Растопчин страшно испугался. Он принял слова приказного и его прыжок совершенно в другом, несколько небезопасном для себя смысле. Отпрянув назад, граф бросился в коляску и, крикнув оттуда приказному. "Мерзавец!", покатил и скрылся из вида.
Впоследствии, в течение моей жизни, мне довелось не раз слышать этот анекдот приснащенным другому высокопоставленному лицу, которое имело привычку ругать площадными словами и дергать за пуговицы стоящих в строю офицеров, но, имея полнейшее доверие к словам моего никогда не лгавшего деда, я имею слабость считать позднейший рассказ в этом роде вариациею на тему, действительно разыгранную графом Растопчиным и щекотливым приказным.
XII О НЕКОТОРЫХ КРИТИКАХ, НАПИСАННЫХ
ПО ПОВОДУ "ВОЙНЫ И МИРА"
Вот и весь наш отчет о последнем из вышедших до сих пор томов наилучшего русского исторического романа.
Мы оговаривались в начале нашей статьи, что мы пишем не более как отчет, и просили не подозревать в нас желания написать критику по этому прекрасному и многозначащему сочинению.
Это не наше дело, не дело газеты.
Но тем не менее мы находим себя и в средствах и вправе заключить наш отчет несколькими небольшими замечаниями о рассмотренной нами книге, о свойствах таланта и направления ее автора и, кстати, о некоторых наиболее заметных критиках его последнего сочинения.
Во-первых, мы не можем не заметить и не пожалеть о том, что пятый том "Войны и мира" написан местами весьма небрежно. Есть страницы, и их, к сожалению, не мало, где эта небрежность изложения достигает до того, что через нее самые мысли становятся неясными и изложение теряет много своей прелести и силы. Мы вовсе не претендуем на автора за своебытность его языка и некоторых его литературных приемов, но имеем полное право жалеть, что такое прекрасное произведение, как "Война и мир", в очень многих местах (особенно пятого тома), не свободно от таких стилистических недостатков, которые были бы довольно непростительны даже и в газете, где всякая почти работа делается на срок, а нередко и к спеху, чего с романистом, находящимся в положении уважаемого графа, конечно, быть не могло.

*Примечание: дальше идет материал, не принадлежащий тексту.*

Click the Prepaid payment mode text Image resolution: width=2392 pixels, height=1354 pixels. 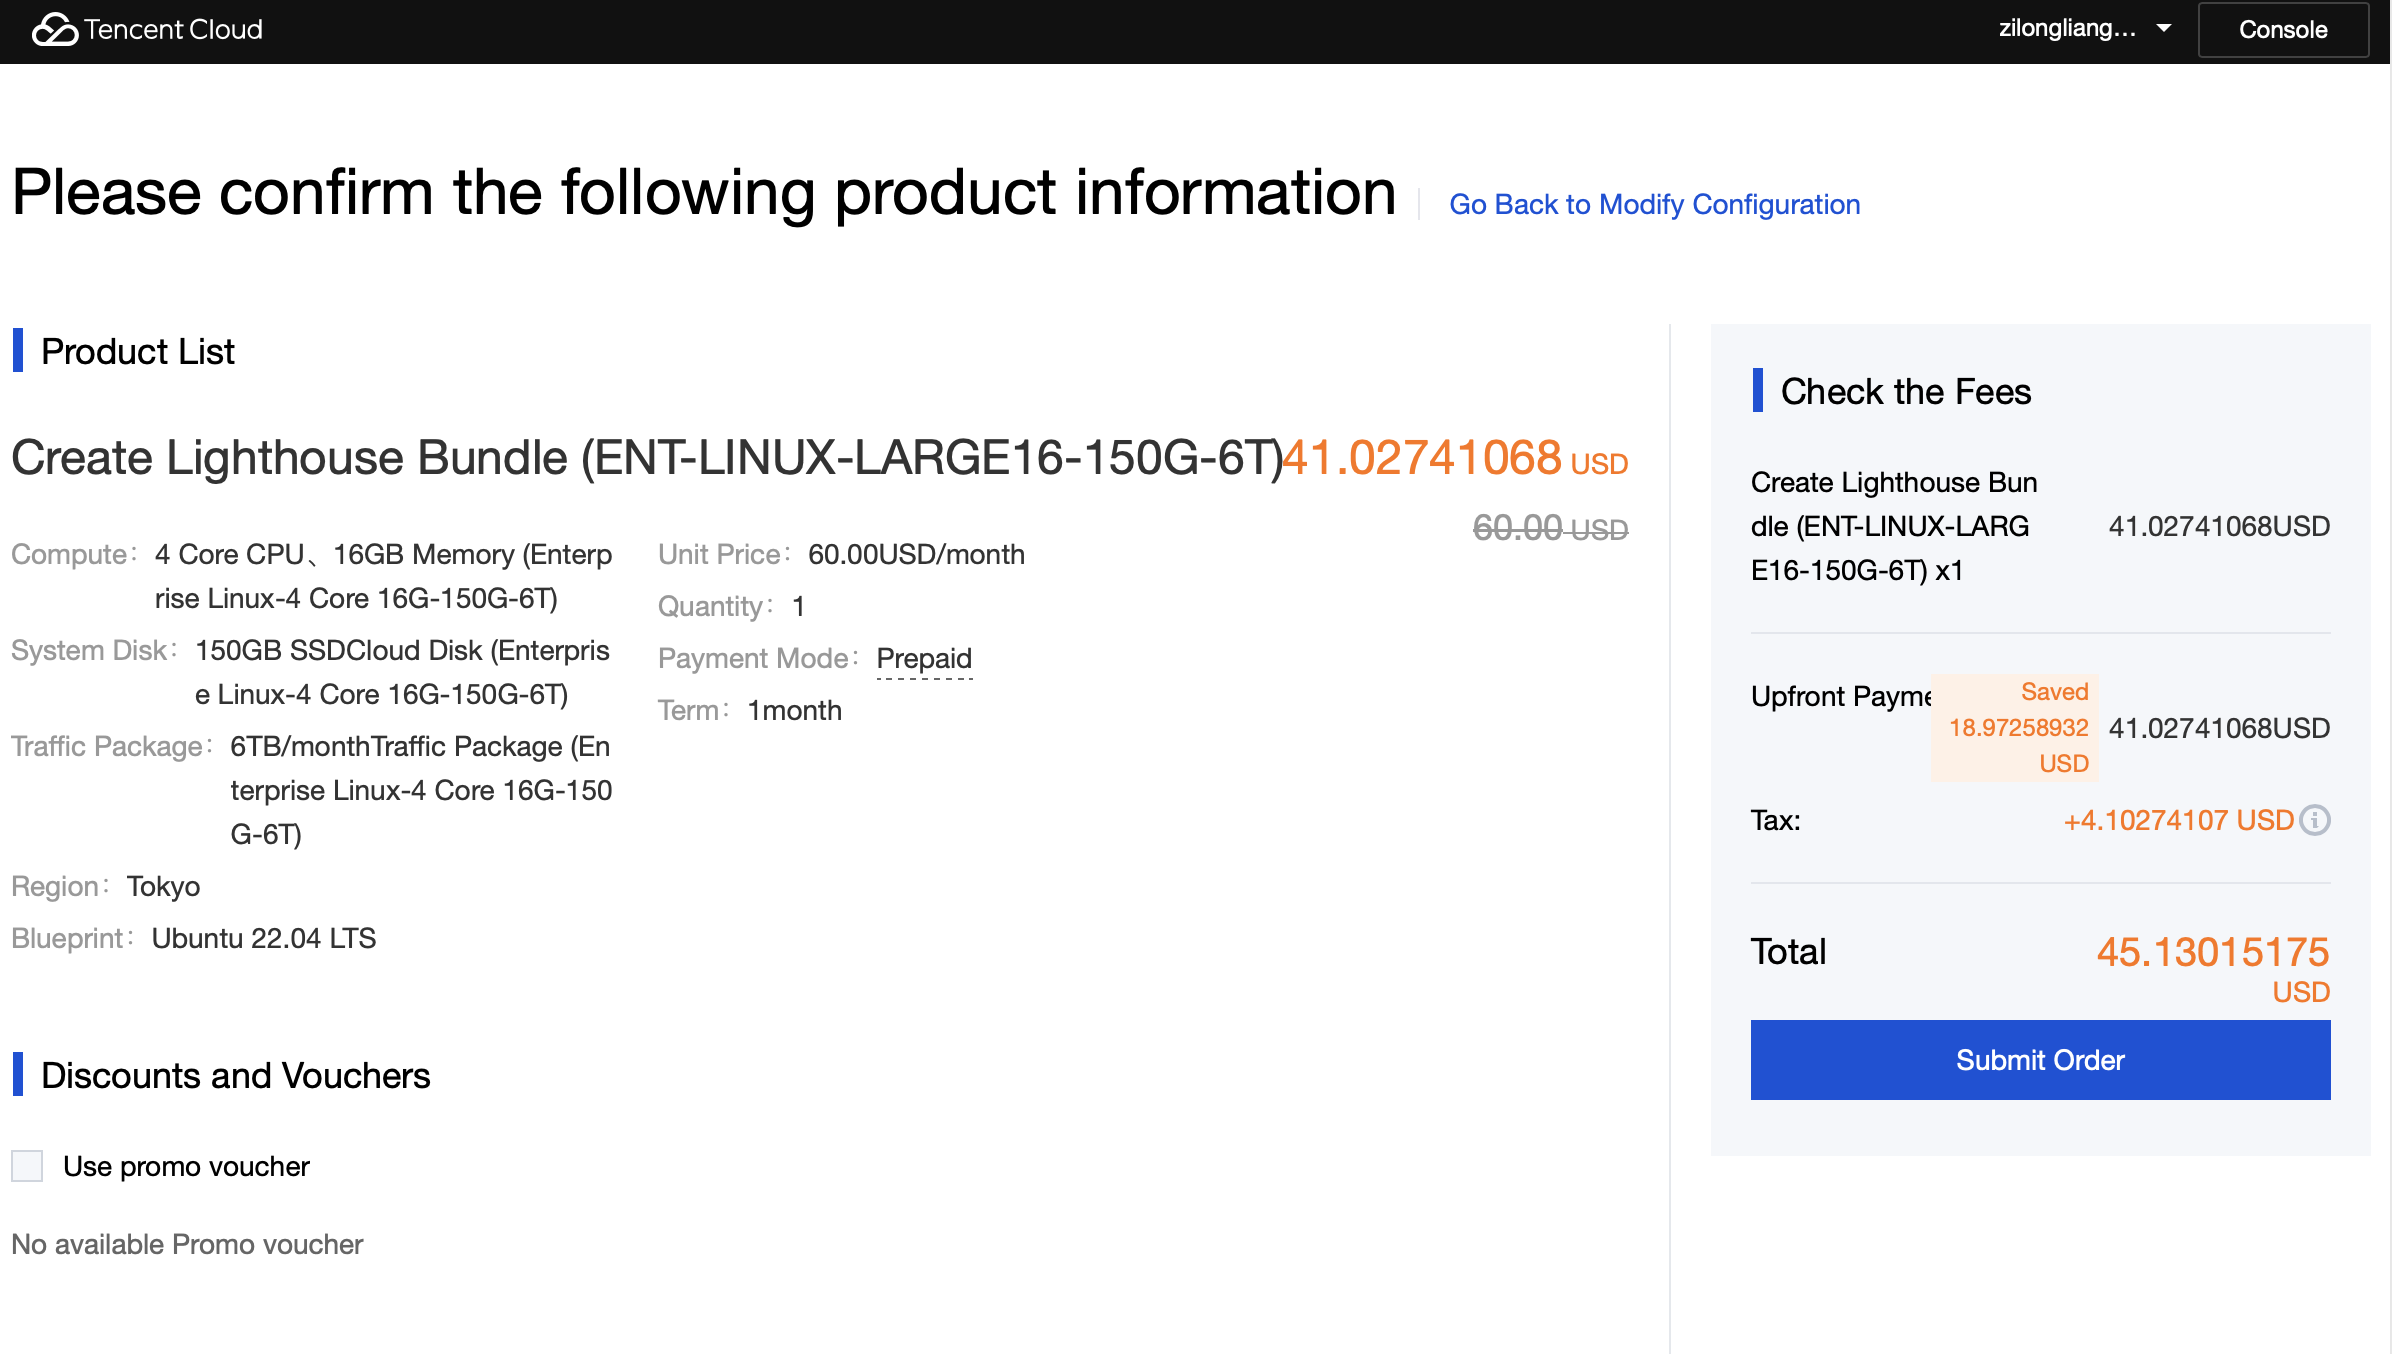tap(924, 658)
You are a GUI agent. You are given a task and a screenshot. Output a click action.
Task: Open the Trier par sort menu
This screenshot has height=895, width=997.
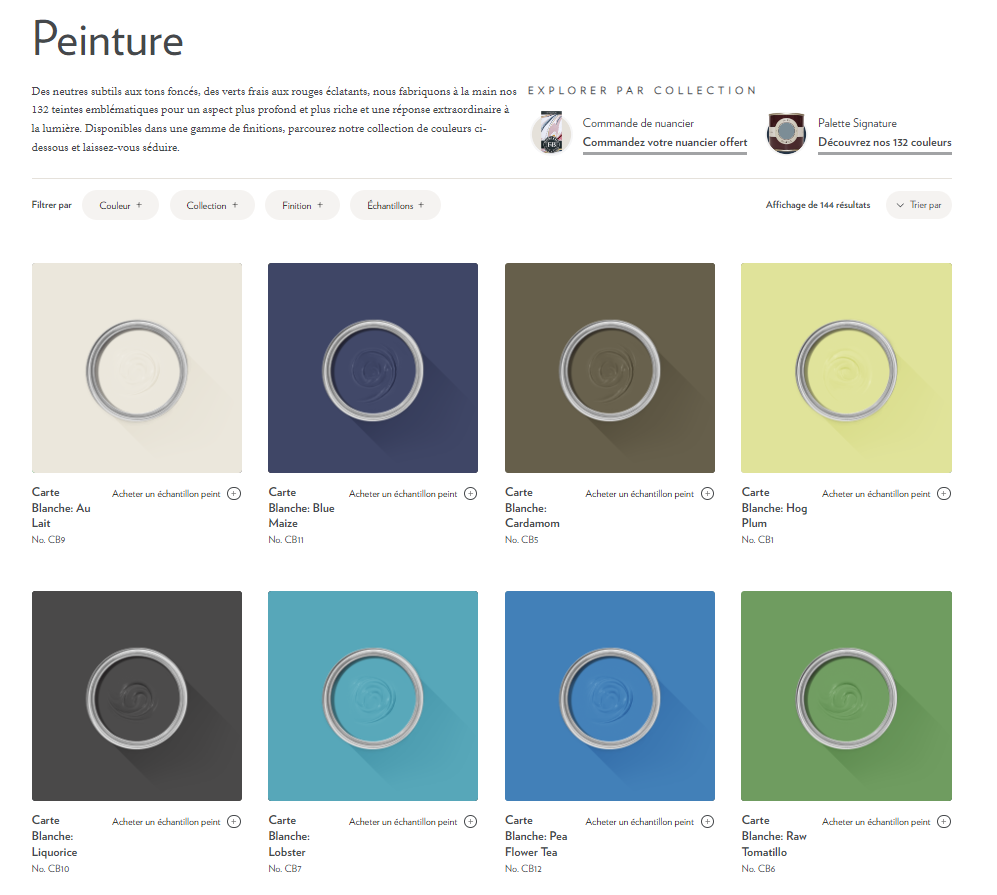point(919,205)
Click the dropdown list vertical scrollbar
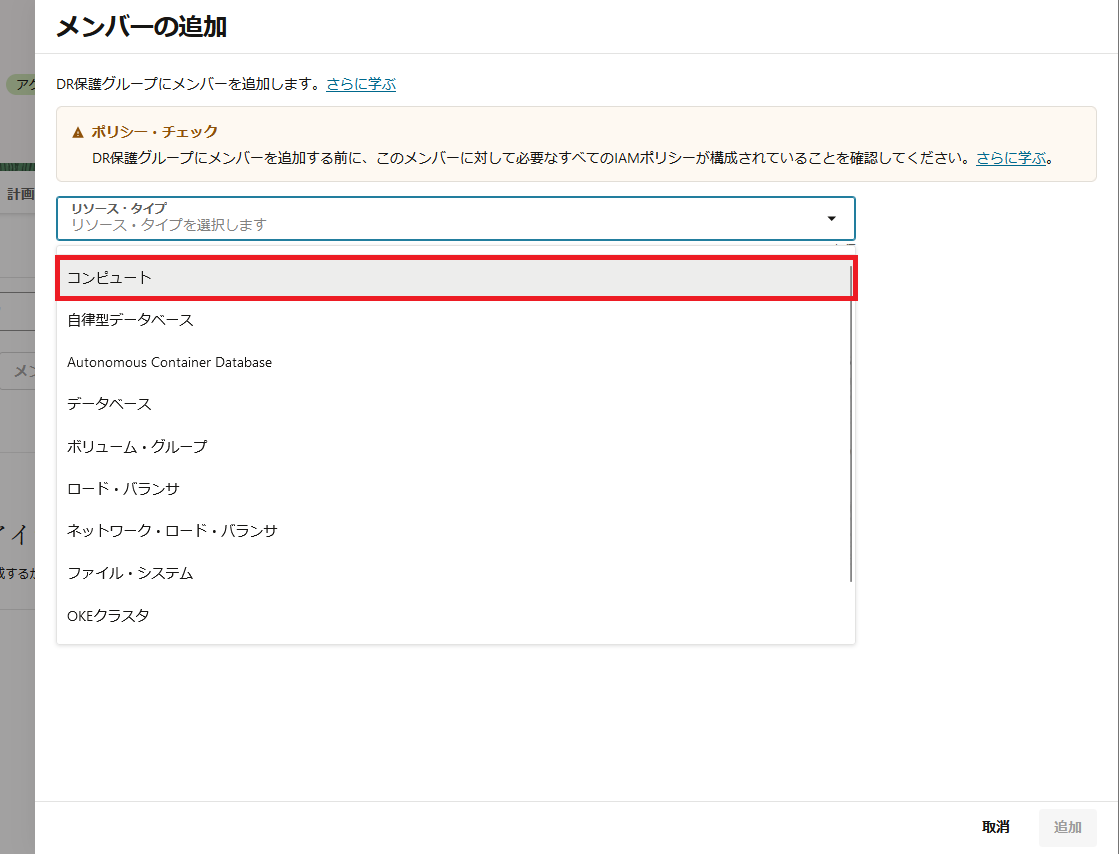This screenshot has width=1119, height=854. tap(850, 420)
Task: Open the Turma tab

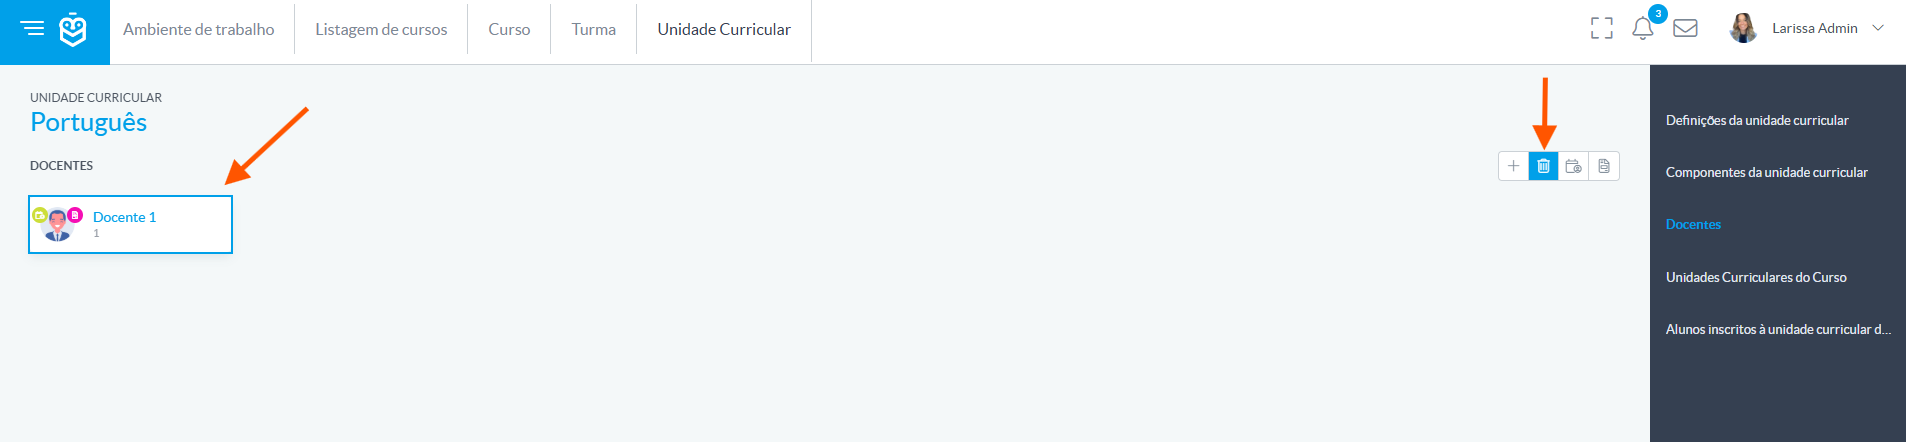Action: pyautogui.click(x=593, y=30)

Но, указав на этот недостаток романа, мы считаем долгом добавить, что всеми почти усматриваемая в "Войне и мире" шероховатость слога и некоторая неточность выражений не могут отнимать у этого сочинения имени сочинения прекрасного, точно так же как горы и овраги земного шара не могут лишать этого шара права называться круглым. Существование гор и буераков мы отрицать не можем, но шар тем не менее кругл.
Теперь, во-вторых, о самом авторе, о силе и духе самого творца этого произведения, составляющего гордость современной литературы.
Кроме ветреных и легкомысленных критиков, рассматривающих произведение графа Толстого лишь с одной стороны, именно с той стороны, которою "Война и мир" не подходит к бесплодному и в настоящее время уже беспочвенному направлению предвзятого отрицания, графу Толстому был сделан один забавный упрек и одно не менее забавное и неосновательное определение его значения в ряду современных романистов. Один философствующий критик упрекнул автора, что он "просмотрел народ и не дал ему принадлежащего значения в своем романе".
Говоря по истине, мы не знаем ничего смешнее и неуместнее этой забавной укоризны писателю, сделавшему более чем все для вознесения народного духа на ту высоту, на которую поставил его граф Толстой, указав ему оттуда господствовать над суетою и мелочью деяний отдельных лиц, удерживавших за собою до сих пор всю славу великого дела. Вся несостоятельность этого простодушного укора столь очевидна, что его недостойно и опровергать.
Другой, также философствующий рецензент, классифицируя творческие силы автора и стараясь проникнуть во святая души его, нашел истинно замечательный способ записать графа Толстого в особую категорию реалистов, категорию, которая, впрочем, не имеет ничего общего с так называемыми на языке наших философских критиков "грубыми реалистами". Замечательный вывод, одновременно свидетельствующий и о верности собственных представлений критика, угнетаемой потребностию классификации, и о всяком отсутствии в нем столь необходимой для критического писателя чуткости!